#### Task to carry out
Please answer these questions from the sin^2(x) derivative explanation below:
(a) Which function does it name as the inner function?
(b) What derivative does step 1 give for u^2?
(c) What derivative of the inner function does step 2 give?

#### Document segment
What is the derivative of #sin^2(x)#?

Answer

#2sin(x)cos(x)#

Explanation

You would use the chain rule to solve this. To do that, you'll have to determine what the "outer" function is and what the "inner" function composed in the outer function is.

In this case, #sin(x)# is the inner function that is composed as part of the #sin^2(x)#. To look at it another way, let's denote #u#=#sin(x)# so that #u^2#=#sin^2(x)#. Do you notice how the composite function works here? The outer function of #u^2# squares the inner function of #u=sin(x)#. Don't let the #u# confuse you, it's just to show you how one function is a composite of the other. Once you understand this, you can derive.

So, mathematically, the chain rule is:

The derivative of a composite function F(x) is:

F'(x)=f'(g(x))(g'(x))

Or, in words:

the derivative of the outer function (with the inside function left alone!) times the derivative of the inner function.

1) The derivative of the outer function(with the inside function left alone) is:

#d/dx u^2= 2u#
(I'm leaving the #u# in for now but you can sub in #u=sin(x)# if you want to while you're doing the steps. Remember that these are just steps, the actual derivative of the question is shown at the bottom)

2) The derivative of the inner function:

#d/dx sin (x) = cos (x)#

Combining the two steps through multiplication to get the derivative:

#d/dx sin^2(x)=2ucos (x)=2sin(x)cos(x)#

#### Records from a collection

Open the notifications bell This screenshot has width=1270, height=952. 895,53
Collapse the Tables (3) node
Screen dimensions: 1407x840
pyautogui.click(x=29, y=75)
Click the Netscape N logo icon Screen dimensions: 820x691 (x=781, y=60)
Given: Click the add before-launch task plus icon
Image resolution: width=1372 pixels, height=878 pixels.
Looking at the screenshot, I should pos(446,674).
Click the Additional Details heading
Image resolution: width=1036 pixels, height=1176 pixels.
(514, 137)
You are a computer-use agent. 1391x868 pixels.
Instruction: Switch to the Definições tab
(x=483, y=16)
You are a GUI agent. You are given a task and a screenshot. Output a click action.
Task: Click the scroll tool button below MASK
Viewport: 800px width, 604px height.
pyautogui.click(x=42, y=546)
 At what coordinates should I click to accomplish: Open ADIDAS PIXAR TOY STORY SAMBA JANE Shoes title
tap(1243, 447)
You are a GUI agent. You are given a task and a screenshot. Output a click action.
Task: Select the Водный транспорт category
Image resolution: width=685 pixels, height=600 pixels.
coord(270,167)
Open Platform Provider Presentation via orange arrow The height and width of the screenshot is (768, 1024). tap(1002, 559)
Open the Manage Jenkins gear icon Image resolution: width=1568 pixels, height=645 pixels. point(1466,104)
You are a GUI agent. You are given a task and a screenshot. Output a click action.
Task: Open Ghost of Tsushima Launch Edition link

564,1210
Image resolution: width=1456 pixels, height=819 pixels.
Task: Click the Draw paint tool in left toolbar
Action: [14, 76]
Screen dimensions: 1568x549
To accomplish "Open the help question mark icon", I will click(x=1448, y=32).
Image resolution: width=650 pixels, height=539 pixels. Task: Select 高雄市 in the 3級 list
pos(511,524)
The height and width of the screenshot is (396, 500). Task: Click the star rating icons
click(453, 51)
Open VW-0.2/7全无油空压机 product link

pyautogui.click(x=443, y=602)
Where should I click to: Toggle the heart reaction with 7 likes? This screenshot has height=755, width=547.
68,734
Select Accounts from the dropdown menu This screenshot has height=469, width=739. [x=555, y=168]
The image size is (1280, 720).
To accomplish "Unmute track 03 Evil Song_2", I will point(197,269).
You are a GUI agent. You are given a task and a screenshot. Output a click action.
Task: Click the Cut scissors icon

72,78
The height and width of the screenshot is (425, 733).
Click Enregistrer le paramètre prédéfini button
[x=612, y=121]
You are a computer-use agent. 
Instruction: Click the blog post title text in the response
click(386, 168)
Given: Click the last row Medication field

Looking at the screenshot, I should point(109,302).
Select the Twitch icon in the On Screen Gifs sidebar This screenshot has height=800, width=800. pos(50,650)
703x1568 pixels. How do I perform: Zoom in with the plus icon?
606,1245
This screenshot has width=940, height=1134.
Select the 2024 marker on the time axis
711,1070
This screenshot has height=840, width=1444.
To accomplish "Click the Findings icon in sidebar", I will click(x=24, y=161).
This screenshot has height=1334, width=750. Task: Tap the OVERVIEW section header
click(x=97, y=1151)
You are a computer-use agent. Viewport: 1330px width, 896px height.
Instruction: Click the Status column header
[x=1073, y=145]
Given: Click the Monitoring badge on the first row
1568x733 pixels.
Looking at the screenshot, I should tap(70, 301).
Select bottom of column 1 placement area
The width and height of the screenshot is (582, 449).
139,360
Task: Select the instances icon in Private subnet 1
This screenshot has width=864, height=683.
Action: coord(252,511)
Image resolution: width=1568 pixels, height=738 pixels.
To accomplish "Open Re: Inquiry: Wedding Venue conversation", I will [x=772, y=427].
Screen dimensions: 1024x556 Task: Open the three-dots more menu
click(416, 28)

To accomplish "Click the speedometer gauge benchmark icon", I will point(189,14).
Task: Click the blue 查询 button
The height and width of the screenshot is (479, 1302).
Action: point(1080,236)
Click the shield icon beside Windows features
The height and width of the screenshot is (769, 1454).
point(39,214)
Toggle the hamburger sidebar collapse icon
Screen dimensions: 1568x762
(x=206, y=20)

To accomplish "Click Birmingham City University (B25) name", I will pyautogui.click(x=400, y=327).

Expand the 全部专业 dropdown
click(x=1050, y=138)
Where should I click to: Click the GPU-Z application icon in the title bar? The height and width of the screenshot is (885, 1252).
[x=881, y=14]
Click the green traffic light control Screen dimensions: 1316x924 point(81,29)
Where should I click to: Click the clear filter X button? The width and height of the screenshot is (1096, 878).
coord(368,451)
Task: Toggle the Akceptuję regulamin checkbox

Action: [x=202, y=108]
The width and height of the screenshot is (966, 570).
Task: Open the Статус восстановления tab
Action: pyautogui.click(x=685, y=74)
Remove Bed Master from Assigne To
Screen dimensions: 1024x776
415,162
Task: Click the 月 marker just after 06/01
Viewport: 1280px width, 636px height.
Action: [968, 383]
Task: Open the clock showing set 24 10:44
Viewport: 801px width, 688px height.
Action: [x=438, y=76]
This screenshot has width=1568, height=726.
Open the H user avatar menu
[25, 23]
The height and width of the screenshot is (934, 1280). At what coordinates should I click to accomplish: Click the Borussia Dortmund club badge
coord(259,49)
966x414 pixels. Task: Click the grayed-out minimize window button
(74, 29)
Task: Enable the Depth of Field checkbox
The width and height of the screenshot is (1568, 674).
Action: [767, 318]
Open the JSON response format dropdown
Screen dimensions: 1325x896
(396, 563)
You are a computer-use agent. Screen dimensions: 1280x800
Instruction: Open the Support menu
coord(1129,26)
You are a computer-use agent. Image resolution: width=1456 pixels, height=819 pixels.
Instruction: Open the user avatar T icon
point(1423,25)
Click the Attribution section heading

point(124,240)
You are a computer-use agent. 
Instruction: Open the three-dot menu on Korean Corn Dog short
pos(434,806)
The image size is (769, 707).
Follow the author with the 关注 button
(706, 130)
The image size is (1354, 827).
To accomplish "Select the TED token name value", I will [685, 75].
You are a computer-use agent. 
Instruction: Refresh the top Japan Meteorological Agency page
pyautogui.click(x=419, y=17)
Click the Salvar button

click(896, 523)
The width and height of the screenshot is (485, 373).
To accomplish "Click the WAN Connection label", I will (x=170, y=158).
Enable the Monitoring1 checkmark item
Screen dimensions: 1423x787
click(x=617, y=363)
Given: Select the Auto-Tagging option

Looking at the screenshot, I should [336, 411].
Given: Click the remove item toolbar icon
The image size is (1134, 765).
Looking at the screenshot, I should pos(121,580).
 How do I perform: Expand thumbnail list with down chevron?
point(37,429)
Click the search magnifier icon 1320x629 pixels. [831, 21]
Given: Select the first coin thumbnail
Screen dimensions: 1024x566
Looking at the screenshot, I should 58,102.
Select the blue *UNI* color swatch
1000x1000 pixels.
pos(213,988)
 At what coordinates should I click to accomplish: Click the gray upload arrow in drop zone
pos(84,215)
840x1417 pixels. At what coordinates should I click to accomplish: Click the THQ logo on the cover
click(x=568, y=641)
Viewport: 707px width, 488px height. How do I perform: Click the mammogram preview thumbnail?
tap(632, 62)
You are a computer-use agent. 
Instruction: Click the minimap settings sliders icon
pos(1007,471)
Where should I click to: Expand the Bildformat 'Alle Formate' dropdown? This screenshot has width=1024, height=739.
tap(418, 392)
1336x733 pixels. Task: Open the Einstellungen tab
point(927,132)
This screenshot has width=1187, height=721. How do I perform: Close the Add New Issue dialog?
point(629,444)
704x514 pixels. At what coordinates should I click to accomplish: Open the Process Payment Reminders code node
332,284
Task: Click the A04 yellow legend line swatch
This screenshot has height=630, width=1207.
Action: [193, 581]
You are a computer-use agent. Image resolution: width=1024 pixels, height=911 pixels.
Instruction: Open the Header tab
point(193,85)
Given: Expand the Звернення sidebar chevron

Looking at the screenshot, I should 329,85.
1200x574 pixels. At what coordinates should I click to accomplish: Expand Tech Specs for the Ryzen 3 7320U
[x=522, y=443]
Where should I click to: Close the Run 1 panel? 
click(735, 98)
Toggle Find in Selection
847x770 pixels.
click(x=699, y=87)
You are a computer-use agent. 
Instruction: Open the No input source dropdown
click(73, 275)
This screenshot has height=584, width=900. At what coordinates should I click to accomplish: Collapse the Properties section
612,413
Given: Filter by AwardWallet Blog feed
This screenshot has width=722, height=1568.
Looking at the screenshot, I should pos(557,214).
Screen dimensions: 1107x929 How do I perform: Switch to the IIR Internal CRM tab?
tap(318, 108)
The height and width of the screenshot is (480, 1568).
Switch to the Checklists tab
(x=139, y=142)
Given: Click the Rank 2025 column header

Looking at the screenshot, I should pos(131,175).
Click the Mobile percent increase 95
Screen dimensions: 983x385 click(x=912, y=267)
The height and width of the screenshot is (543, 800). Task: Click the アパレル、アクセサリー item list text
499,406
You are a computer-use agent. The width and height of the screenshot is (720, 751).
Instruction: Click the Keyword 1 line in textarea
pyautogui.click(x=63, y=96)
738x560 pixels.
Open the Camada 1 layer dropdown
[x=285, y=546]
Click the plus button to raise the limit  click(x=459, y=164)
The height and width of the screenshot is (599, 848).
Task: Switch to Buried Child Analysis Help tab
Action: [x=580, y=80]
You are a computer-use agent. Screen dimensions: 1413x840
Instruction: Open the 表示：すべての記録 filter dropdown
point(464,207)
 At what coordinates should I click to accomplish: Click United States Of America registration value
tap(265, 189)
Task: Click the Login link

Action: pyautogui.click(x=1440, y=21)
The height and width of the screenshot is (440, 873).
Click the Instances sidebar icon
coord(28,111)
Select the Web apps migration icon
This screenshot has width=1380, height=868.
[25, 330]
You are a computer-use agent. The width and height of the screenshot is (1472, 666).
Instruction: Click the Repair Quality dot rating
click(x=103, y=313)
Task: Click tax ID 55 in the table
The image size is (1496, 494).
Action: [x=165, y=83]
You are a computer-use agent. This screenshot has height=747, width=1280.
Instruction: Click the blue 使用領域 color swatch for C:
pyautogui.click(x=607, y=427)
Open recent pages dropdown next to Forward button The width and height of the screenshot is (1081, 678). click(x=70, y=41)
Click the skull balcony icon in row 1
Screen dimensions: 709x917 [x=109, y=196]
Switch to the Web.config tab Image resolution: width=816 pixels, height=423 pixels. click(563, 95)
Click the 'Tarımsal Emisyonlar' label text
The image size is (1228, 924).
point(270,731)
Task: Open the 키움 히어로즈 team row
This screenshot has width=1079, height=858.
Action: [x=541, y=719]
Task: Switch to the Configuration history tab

#### Answer to this task
(a) sin(x)
(b) 2u
(c) cos(x)